Liabilities accounts are used to record money you’re going to have to pay at 
some time in the future, and I use them from credit and debit cards in my 
personal Gnucash accounts.

That's a good way for folks doing personal accounting to look at it as less likely to have a CONDITIONAL liability on their books.

Folks doing business accounting and especially folks doing organizational accounting may have conditional liabilities. Amounts they do not necessarily expect to have to pay back at some time. Why? Because they expect the condition(s) to be met.

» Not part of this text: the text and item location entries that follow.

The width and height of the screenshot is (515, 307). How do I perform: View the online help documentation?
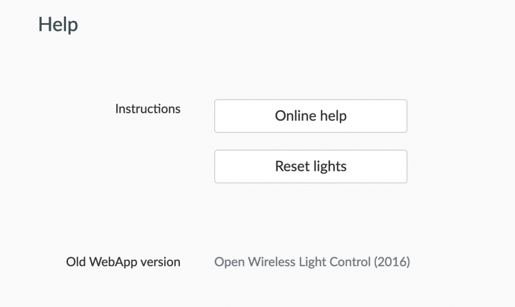311,116
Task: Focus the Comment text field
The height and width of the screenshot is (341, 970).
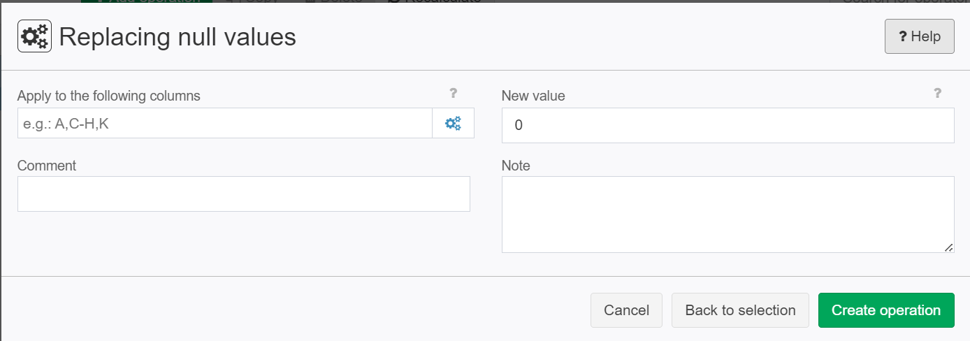Action: (243, 194)
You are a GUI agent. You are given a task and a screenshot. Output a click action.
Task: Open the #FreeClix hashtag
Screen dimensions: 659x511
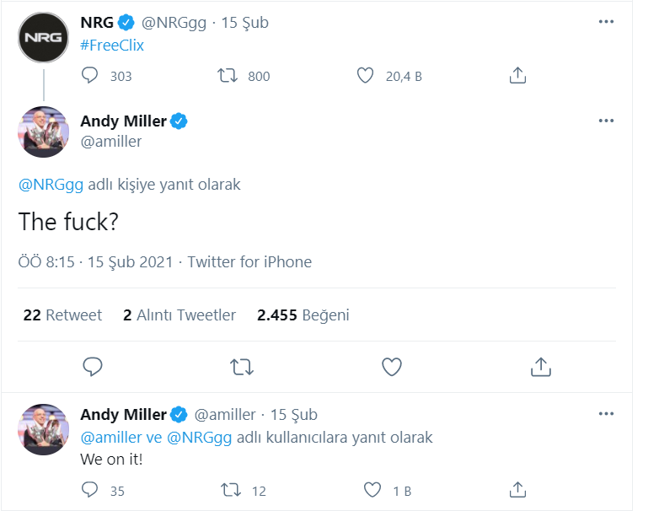(x=112, y=46)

For example, a donor gives $10,000 "to repaint the church". The church accepts the money with that condition attached. So the money is in a church bank account and ONE WAY of tracking "restricted" would be with a matching liability. The church doesn't expect to have to pay that back to the donor. Expect to satisfy the condition by paying for a paint  job. BUT .... suppose something happens so no  painting takes place. The church would have to negotiate with that donor "can we use it for something else or do you want the money back"

Back to personal bookkeeping. In the time I've been helping with gnucash questions, haven't yet seen a question about a conditional liability, one you don't expect to have to pay back but could be on the hook for it. In other words, nobody has asked "my child took out a loan and I co-signed it. How do I record that?" (and what the heck would the other side of the transaction be?)